Cependant dans le panorama des oeuvres de la littérature haïtienne que retiendra l’histoire, en plus de noter que c’est avant tout à la poésie qu’est accordée une grande place, fort est de constater que les héros loués dans les poèmes qui nous parviennent sont des hommes.

Avant de rouler des yeux et de dire que là n’est pas la question, qu’il ne faut pas voir dans ce fait une tentative de tuer la mémoire et l’apport des femmes à la révolution et à la construction de la nation haïtienne, il faut retenir qu’une entreprise qui rend grâce aux faits d’armes des membres de l’armée indigène se doit de rendre grâce de même à tous ceux qui constituaient cette dite armée. Cette remarque n’enlevant rien au mérite des hommes dont s’inspirent les poèmes dont nous parlons.

La littérature des premiers jours et celle d’aujourd’hui encore n’a eu de cesse de garder dans la mémoire collective, la force, le courage et la determination de nos héros réels comme fictifs. Combien de poèmes n’a t-on pas lu, nous racontant les exploits de Dessalines, père de la nation, de Christophe et de Capois? En est il de même pour marie Jeanne ou de Sanite Belair?
Nous pourrons aussi parler des figures comme les nègres marons qui sont autant de figures de la révolution, trouvant leur place quoique petite dans la littérature haïtienne.

Il serait possible de continuer encore longtemps sur le traitement des personnages féminins, particulierement les figures héroïques dans la littérature haïtienne, mais à un moment il faut parler du texte qui nous intéresse aujourd’hui et ce dernier est le roman « Rosalie l’infâme » de l’écrivaine Evelyne Trouillot.

Avant tout, le style; Rosalie l’infâme est écrit dans une langue très poétique avec des passages où le lyrisme est d’une grande beauté.
Vincent est là soudain, solide et sûr, pétri de terre brune et rocailleuse où j’enfouis mes larmes. Tout est dit : les flammes, les cris, la peur, l’angoisse, la honte, l’outrage, la colère et la rage. Je laisse mes doigts refaire connaissance avec ses bras, lianes mystérieuses et puissantes, avec chaque marque, chaque étampe sur sa poitrine… (extrait)
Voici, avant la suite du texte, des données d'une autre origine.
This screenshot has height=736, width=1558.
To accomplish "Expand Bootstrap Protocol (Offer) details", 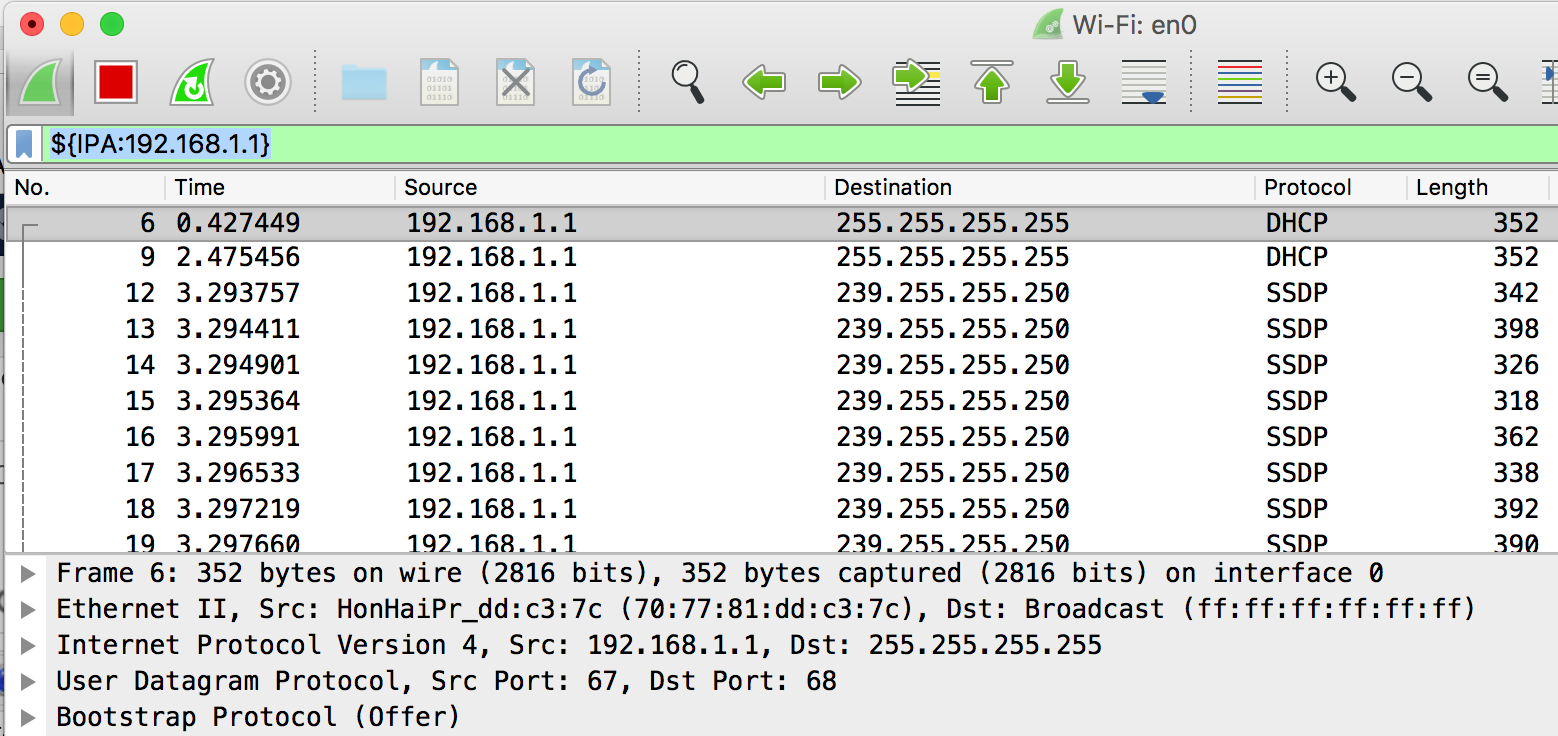I will coord(28,718).
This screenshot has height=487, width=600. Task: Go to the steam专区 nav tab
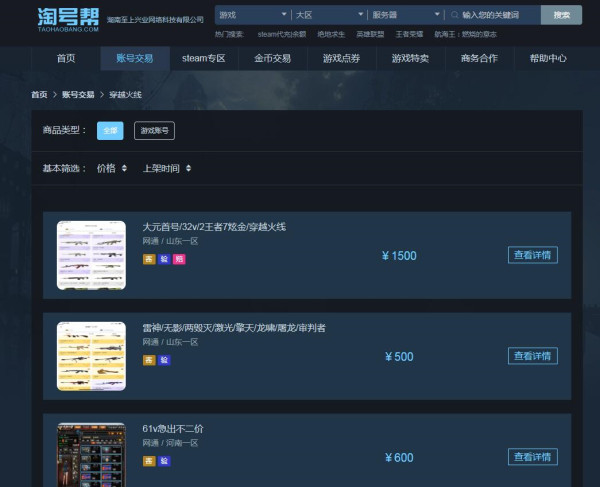[204, 58]
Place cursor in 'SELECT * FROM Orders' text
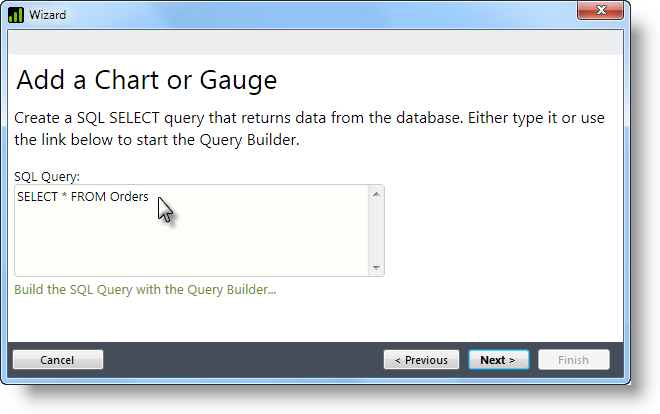 tap(82, 196)
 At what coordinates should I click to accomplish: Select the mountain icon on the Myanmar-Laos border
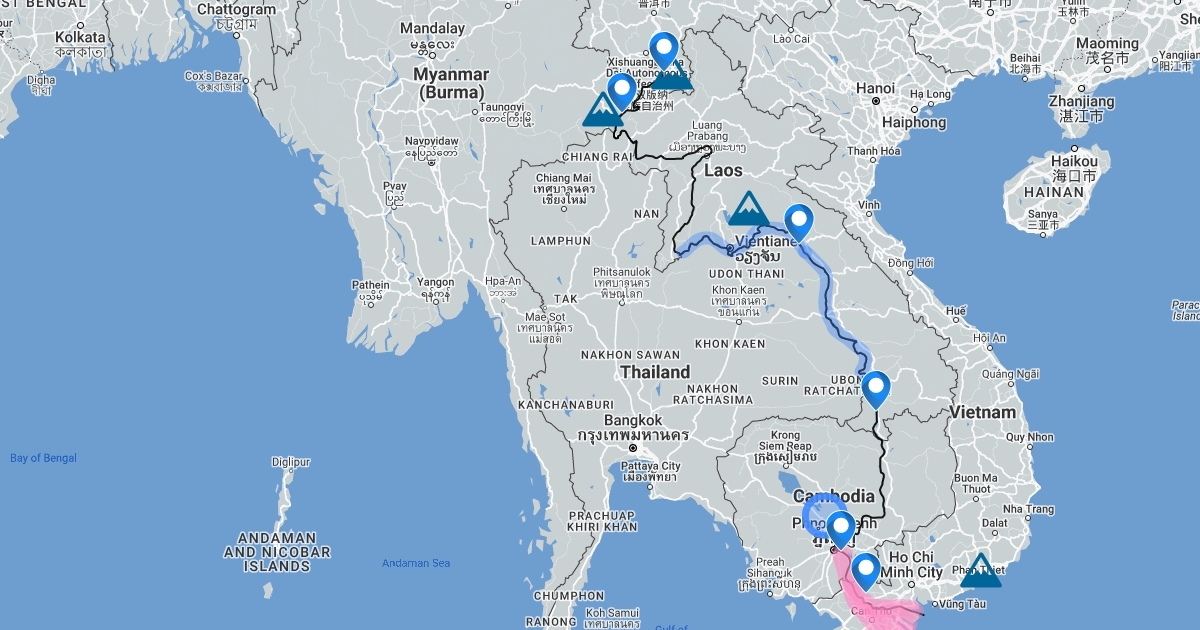(602, 111)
C’était une femme de trente ans environ, tranquille et résolue, jamais à se plaindre. Elle portait son rêve dans ses yeux. Un rêve à deux branches étroitement enlacées : avoir un enfant et être libre. Sa dernière tentative de fuite lui avait coûté non seulement une oreille mais aussi son bébé. Elle portait les marques des dogues sur ses mollets. Le père de son enfant s’était sauvé et sans doute voulait-elle le rejoindre. Mais je crois que son besoin de liberté n’était lié à aucun homme, elle ne pouvait tout simplement pas respirer dans l’esclavage… (extrait)
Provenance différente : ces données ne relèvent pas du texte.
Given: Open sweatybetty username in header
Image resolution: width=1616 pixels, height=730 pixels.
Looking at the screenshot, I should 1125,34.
La narration se passe en deux temps. Pour garder le rythme, un peu comme dans un film d’immersion, l’auteure place le second temps de natation dans la bouche d’un des personnages principaux. C’est à travers elle, Grann Charlotte, qu’on vit et qu’on en apprend un peu plus sur la captivité, sur les barracons, et sur la traversée. Une grande tension est concentrée sur les barracons, qui rythme une grande partie de la première moitié du livre. L’expérience est tellement horrible qu’il faut attendre, encore et toujours avant que enfin; Grann Charlotte trouve le courage de la raconter. C’est ce que les théoriciens appellent la Tension narrative. Puis vient le bateau qui, un peu à l’image de la perle dans le livre éponyme de Steinbeck, est presque un personnage à part entière. La première chose est qu’il est nommé et caractérisé comme tout autre personnage du livre. Ce nom c’est La Rosalie, son caractère c’est qu’il est infâme. Chaque fois qu’il reviendra dans la bouche des personnages, ce sera en ces termes.
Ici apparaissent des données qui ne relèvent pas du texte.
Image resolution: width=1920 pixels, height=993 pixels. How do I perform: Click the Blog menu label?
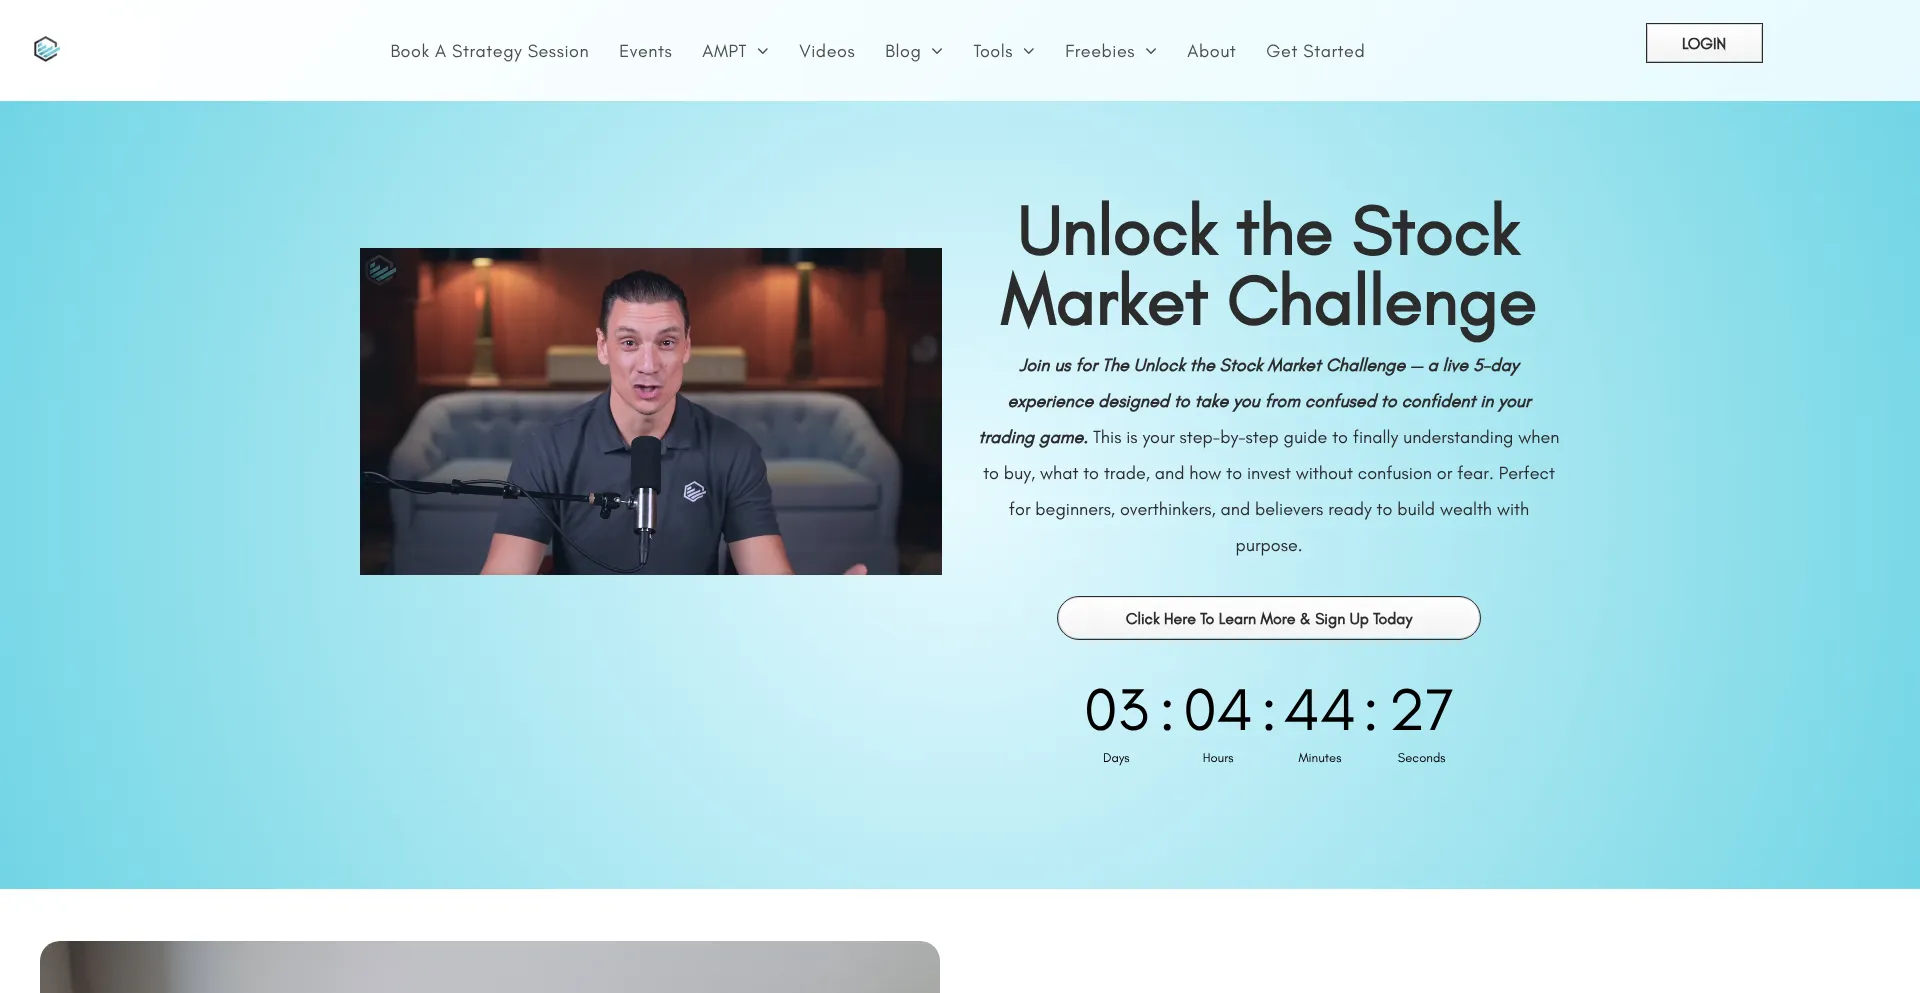[903, 51]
En second lieu, ce qu’il faut impérativement retenir de ce roman sont, les choix de narration: ce roman parle de résistance, s’il évoque bois caïman, s’il évoque l’empoisonnement qui était monnaie courante durant la période coloniale, il parle surtout et avant tout de la résistance muette. Le maronnage des femmes, l’avortement et le parricide. En effet, l’histoire derrière Rosalie l’infâme est l’histoire d’une femme qui a combattu l’esclavage en évitant à des enfants à devoir un jour servir autre chose qu’eux même et la liberté que cela suppose. Lisette; le personnage prétexte décide de fuir vers les hauteurs où elle accouchera de son enfant afin que lui, à la différence d’elle connaisse la liberté.

Ce texte, en plus d’être un travail de mémoire et un acte politique dans le propos qu’il raconte, installe les femmes et leur résistance dans le combat pour la liberté. Il parle de l’usage de leur corps dans des formes de résistance qui malheureusement encore, restent dans le cadre des: petites histoires (avortement, suicide, parricide) ; il rend aussi hommage à toutes ces femmes qui ont offert la seule liberté qu’elles pouvait à leur descendance: celle de la mort.
Pour finir, ce texte est à lire en miroir avec le livre Beloved de Tony Morrisson. Les deux replacent la femme comme sujet dans la bataille pour la liberté.